August (application season)

In August, you may start drafting your application. Now's a good time to meet with your adviser, narrow your schools list, and have a gameplan for when you'll be writing your statements. I would schedule time on weekends or evenings to work on your applications over the next few months!
 
Additionally, now is the time to select your letter writers for your letters of recommendation. One way to ask someone professionally to write your letter may be to draft a professional email, or meet them in person. Templates for these emails can be found online, but I believe scheduling a meeting in person generally may seem more mature (just an opinion!). If emailing, it may be useful to attach your resume and a rough statement of purpose to your potential letter-writer so they can get a sense of what you want to do and if they can speak well to your strengths in reference to your goals. 
 

September (application season)

  • Statement writing. I would have your first statement of purpose written by this point.
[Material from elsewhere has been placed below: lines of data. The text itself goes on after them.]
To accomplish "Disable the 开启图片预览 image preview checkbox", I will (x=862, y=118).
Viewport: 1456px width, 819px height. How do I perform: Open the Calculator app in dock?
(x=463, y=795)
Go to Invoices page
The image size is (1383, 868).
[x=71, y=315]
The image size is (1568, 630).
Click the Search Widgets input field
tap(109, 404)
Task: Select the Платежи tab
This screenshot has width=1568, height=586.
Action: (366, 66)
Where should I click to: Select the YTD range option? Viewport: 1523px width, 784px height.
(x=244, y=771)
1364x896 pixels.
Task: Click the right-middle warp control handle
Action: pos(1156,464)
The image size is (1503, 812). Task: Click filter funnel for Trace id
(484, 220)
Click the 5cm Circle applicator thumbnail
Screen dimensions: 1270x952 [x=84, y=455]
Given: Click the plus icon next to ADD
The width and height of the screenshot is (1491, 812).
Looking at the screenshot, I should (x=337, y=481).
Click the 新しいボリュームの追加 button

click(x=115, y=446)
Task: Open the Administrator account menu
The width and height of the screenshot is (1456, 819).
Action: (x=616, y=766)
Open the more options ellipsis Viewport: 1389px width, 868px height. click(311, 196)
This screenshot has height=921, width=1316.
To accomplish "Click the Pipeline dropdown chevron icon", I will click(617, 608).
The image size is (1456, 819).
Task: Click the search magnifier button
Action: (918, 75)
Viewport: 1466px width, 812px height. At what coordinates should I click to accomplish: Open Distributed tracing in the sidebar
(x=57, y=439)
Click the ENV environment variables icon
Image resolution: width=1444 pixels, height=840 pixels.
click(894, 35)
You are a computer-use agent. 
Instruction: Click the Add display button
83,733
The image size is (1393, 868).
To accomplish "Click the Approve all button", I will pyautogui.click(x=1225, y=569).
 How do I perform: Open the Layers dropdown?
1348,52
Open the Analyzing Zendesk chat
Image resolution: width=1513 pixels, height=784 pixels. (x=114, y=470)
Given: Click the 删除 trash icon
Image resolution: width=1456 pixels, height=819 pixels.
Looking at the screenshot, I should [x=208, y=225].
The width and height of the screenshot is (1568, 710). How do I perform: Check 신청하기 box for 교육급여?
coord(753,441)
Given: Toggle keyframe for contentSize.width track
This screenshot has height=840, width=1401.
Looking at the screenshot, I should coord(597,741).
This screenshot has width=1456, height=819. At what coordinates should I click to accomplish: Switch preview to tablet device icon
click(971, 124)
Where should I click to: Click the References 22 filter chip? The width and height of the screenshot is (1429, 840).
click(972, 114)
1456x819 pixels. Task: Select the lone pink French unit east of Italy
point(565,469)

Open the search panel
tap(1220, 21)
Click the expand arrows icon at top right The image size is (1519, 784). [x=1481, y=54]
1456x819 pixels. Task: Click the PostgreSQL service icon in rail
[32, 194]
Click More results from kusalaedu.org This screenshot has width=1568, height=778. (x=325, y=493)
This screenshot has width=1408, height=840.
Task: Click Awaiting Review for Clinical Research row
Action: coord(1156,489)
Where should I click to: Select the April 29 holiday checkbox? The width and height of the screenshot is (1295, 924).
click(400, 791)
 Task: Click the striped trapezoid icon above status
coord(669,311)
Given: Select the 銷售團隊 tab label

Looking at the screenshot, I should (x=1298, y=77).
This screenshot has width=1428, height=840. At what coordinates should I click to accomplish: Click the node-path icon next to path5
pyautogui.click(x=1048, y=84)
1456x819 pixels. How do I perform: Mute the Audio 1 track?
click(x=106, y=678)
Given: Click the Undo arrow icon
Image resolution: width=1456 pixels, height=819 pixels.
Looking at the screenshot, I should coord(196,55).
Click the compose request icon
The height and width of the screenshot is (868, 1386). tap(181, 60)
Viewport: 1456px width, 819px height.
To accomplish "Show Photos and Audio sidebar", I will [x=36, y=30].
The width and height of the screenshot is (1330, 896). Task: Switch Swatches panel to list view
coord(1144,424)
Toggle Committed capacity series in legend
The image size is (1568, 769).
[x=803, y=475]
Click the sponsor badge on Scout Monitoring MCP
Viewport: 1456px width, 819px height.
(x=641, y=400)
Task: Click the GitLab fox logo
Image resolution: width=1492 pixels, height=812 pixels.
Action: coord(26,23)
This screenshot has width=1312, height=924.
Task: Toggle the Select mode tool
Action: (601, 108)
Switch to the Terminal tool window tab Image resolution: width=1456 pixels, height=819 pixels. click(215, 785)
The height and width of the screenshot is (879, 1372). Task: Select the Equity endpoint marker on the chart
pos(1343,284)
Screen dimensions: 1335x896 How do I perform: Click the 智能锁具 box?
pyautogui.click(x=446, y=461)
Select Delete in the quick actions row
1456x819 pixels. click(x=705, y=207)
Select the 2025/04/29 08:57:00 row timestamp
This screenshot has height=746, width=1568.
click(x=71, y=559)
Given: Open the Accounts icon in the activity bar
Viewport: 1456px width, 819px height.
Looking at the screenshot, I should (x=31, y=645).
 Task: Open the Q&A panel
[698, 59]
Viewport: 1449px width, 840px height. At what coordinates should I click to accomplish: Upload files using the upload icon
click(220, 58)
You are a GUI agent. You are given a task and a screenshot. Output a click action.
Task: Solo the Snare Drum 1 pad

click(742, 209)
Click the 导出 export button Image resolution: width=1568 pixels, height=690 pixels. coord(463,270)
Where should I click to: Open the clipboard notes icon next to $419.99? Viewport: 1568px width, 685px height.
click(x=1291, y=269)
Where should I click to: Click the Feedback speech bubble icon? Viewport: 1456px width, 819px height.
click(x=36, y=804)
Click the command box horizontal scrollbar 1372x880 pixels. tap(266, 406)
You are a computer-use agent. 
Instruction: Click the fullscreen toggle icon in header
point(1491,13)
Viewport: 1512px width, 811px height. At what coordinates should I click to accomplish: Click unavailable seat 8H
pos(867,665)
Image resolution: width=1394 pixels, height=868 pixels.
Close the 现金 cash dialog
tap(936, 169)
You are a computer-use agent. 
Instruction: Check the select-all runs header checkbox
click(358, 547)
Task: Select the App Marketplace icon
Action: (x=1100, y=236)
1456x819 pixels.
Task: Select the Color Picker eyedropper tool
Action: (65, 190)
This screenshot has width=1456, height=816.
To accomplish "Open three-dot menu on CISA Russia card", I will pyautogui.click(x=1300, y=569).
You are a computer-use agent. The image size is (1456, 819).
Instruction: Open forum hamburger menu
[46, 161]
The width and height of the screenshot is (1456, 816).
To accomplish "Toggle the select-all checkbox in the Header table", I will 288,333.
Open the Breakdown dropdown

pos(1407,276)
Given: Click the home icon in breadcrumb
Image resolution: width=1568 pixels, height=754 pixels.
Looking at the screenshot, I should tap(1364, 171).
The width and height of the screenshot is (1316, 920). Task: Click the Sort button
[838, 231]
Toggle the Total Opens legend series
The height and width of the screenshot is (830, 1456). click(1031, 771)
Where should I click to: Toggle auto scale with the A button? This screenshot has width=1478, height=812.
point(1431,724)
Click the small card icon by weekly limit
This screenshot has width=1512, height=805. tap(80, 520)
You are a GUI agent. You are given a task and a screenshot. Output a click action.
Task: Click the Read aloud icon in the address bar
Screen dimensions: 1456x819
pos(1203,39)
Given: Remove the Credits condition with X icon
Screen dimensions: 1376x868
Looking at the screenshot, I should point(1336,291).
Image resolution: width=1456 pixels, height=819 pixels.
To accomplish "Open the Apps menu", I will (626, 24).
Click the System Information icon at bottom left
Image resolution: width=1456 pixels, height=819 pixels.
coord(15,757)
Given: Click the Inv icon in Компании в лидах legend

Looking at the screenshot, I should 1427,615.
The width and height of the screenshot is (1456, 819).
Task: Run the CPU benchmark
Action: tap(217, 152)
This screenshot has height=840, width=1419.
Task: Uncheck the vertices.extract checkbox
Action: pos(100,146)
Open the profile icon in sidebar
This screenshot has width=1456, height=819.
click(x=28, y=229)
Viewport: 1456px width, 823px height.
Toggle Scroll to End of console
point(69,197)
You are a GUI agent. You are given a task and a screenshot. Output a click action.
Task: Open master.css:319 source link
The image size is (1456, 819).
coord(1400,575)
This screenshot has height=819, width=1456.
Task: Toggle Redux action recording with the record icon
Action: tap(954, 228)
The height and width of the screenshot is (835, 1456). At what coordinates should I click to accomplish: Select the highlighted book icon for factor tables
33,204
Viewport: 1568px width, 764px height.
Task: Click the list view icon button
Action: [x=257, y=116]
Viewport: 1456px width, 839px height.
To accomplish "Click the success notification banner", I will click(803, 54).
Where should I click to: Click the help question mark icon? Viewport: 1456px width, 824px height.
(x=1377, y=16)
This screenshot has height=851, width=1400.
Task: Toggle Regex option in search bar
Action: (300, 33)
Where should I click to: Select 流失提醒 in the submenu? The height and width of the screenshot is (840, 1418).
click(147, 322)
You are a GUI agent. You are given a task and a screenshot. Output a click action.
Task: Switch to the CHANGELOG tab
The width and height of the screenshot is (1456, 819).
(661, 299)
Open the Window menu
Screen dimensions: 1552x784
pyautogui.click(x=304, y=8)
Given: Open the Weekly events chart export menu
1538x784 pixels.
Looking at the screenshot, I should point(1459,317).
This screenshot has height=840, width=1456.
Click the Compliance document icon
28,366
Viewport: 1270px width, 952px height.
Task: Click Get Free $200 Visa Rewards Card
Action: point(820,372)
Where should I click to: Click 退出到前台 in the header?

Something useful may be to get it checked by your adviser, mentors, any professionals you have a good relationship with as well as your undergraduate institution's Career or Professional centers that generally offer reviews or critiques for such documents.
  • Asking for letters of recommendation
  • Taking GRE/GRE Subject exams
 
1st GRE Subject (if applicable) *This is a good time to take the first subject exam instead of banking on the October one, but you by no means have to follow my timeline. Keep in mind that after the October exam, it may be hard to get your scores in on time for your application. Taking this one may give you room for a re-take in October if you end up needing it!
 

October (application season)

October may be your last month to have scores for your GRE exams that will make it into your applications by the deadlines. In some cases, November exams may work for your deadlines. October for me was largely spent studying for the GRE(s) and ensuring I had letter-writers confirmed for my application. I also was having my statement professionally reviewed at this time. Given that some applicants want all of their applications done FAR before the deadline (like a month beforehand), this may be the time you apply to all of your programs. Others have applied on the deadlines, or closer in November. This decision is entirely up to you. Your adviser may have input on when is best to apply to these programs. 
 
Retaking GRE Subject (if applicable)
Retaking GRE General
 

November (application season)

Application time! If you have not already applied, you will most likely be applying in November and December (some deadlines run into January). An important thing to remember during this time is to periodically remind your letter-writers that the deadline is upcoming, and continue giving them anything they may need to finish your letter on time. Often, you will have to send them letter requests from your application account. So it would be wise to have these accounts opened and links sent out to your letter-writers FAR before the deadline. 
 
Apply! Apply to all of your programs by the deadlines, and earlier if you prefer. 
 

December (application season)

Apply! Apply to all of your programs by the deadlines, and earlier if you prefer. 
 

January (interview season)

You will likely hear about your interviews in late January through the end of February. During this time, it is important to check your phone, make sure you have voicemail set-up and set aside funds for travel as you will have to often pay for flights and such out of pocket. 
 

February (interview season)

You will likely hear about your interviews in late January through the end of February. During this time, it is important to check your phone, make sure you have voicemail set-up and set aside funds for travel as you will have to often pay for flights and such out of pocket.